Der Ernstfall begann mit gerade mal 14 dürren Worten. „Die Siag Schaaf Industrie AG, Dernbach, ist insolvent und wird in Kürze Insolvenzantrag stellen“, lautete die kurze Mitteilung, die der Windkraftzulieferer Siag aus dem Westerwald Mitte März verschickte.
Dieser Gang zum Amtsgericht Montabaur ist nicht bloß eine der rund 30.000 jährlichen Unternehmenspleiten in Deutschland. Er könnte am Ende eine ganze Säule der Unternehmensfinanzierung ins Wanken bringen: Mittelstandsanleihen.

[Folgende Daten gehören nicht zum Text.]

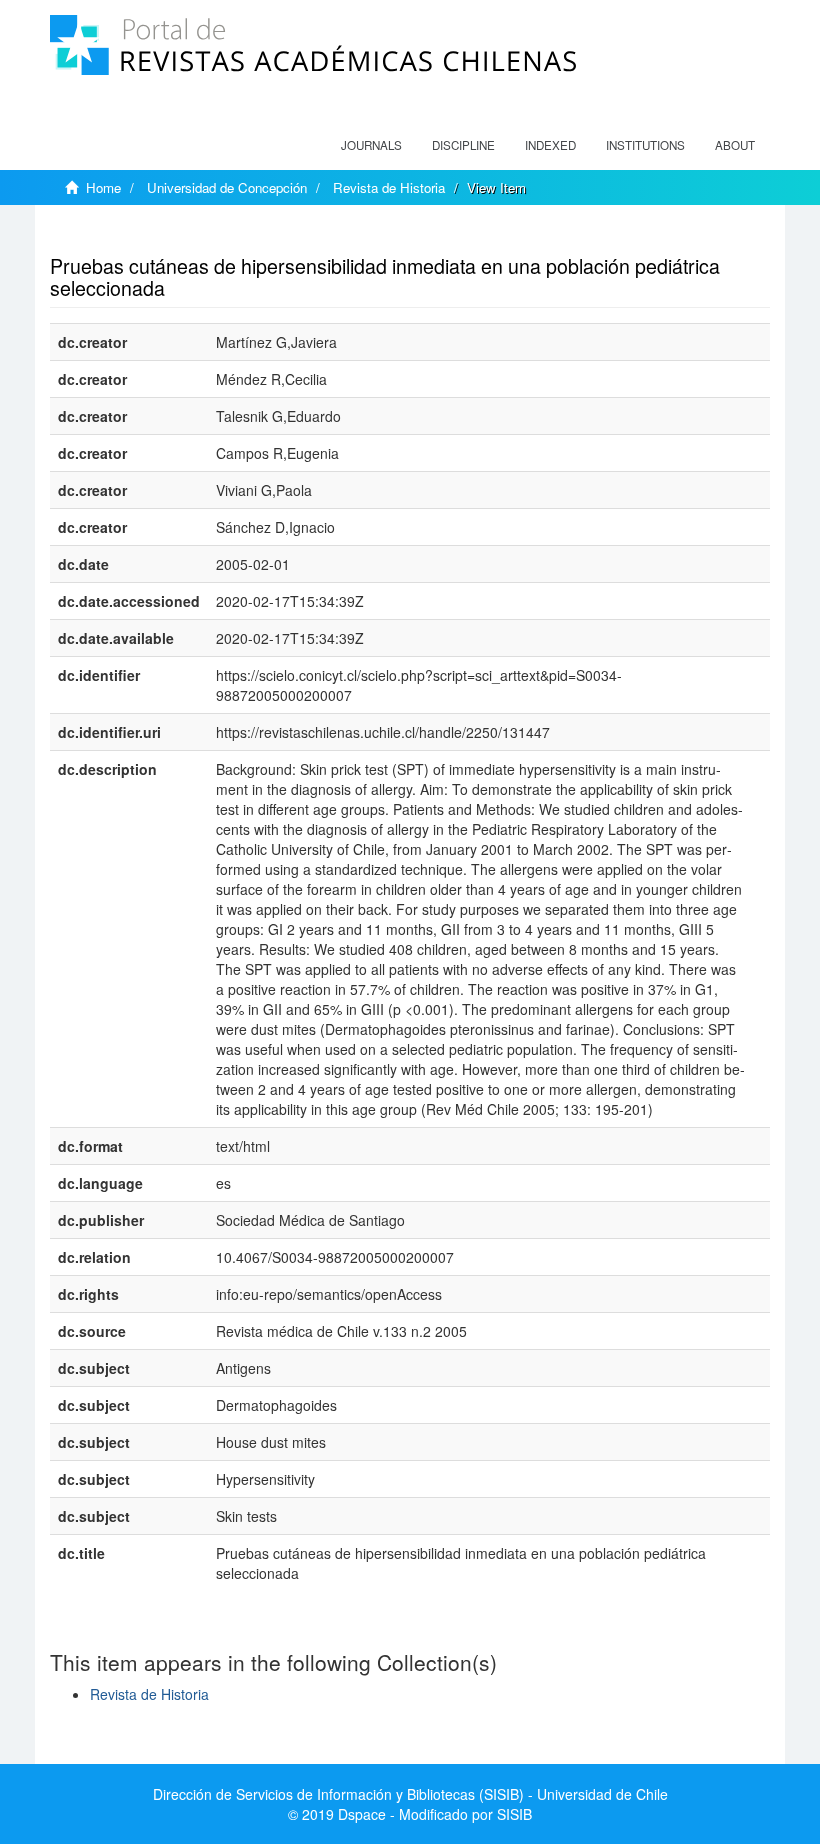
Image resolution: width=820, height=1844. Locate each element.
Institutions (645, 145)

Denn der Westerwälder Stahlbauer (Firmenmotto „Wir arbeiten an etwas ganz Großem“) ist das erste Unternehmen, das diese für Mittelständler relativ junge Form der Geldbeschaffung genutzt hat und nun in die Insolvenz geht. Prompt stürzte der Kurs der im vergangenen Sommer begebenen 50-Millionen-Euro-Anleihe auf unter zehn Prozent. Siags Insolvenzverwalter Jan Markus Plathner von der Sozietät Brinkmann & Partner in Frankfurt gab sich auf die Frage nach einem Ausfall der Anlegergelder vorsichtig: „Das hängt davon ab, wie das Insolvenzverfahren läuft und wie gut es mit der angestrebten Sanierung des Unternehmens klappt.“ Prompt wuchs an den Börsen und bei Finanzchefs die Furcht, die Anleger könnten die ganze Anlagegattung abstrafen, indem sie in großem Stil aus Mittelstandsanleihen flüchten. Dazu beantragte der Solarkonzern Q-Cells vergangenen Montag ebensfalls Insolvenz.

Nur wenige Anleihen mit Kursverlusten
Denn die Insolvenzen von Siag und Q-Cells treffen den Markt in einer kritischen Phase. Bereits in der zweiten Jahreshälfte 2011 mussten viele Unternehmen angesichts der Euro-Krise und einer drohenden Rezession ihre Pläne mangels Anlegerinteresses herunterschrauben oder die Ausgabe verschieben. Doch wegen der besseren Aussichten für Konjunktur und Euro ziehe die Nachfrage seit Februar wieder an, berichtet Andreas Uelhoff, Chef der Hamburger Immobilienfirma AVW Grund, die gerade eine Anleihe mit 6,1 Prozent Zinsen anbietet.
Bislang straften die Investoren nach der Siag-Pleite nur wenige Anleihen mit Kursverlusten, vor allem weitere Papiere aus der Windkraftbranche wie etwa Windsreich oder Eno Energy sowie die bereits vorher gebeutelten Solarunternehmen Solarwatt oder Payom Solar.
Risikominderung
Aber ganz ungeschoren wird die Anlageform am Ende nicht davonkommen, sagt Gerhard Rosenbauer von der Vermögensverwaltung Capital Forum mit Sitz in München und am bayrischen Tegernsee: „Die besonnene Reaktion der Anleger sollte nicht darüber hinwegtäuschen, dass der Markt aus dieser Pleite einiges lernen muss.“
Die erste Lektion lautet: Ein Unternehmen, das nach den aktuellen Insolvenzen eine Anleihe ausgeben will, sollte sich mithilfe von Experten und Banken gründlicher vorbereiten als bisher. Die zweite: transparenter auftreten. Dazu zählt nicht nur, dass die Emittenten vorab im Anleiheprospekt deutlich tiefere Einblicke ins Geschäft zulassen. Auch wenn die Anleihe erfolgreich am Markt platziert ist, raten Fachleute, die Anleger schneller und gründlicher zu informieren, etwa durch Quartalsberichte und Investorentage im Stil großer Aktiengesellschaften. „Das hält auch die Privatanleger bei der Stange“, sagt Lars Rosenberg, Mitarbeiter in der Handelsabteilung der Freien Internationalen Sparkasse aus Luxemburg.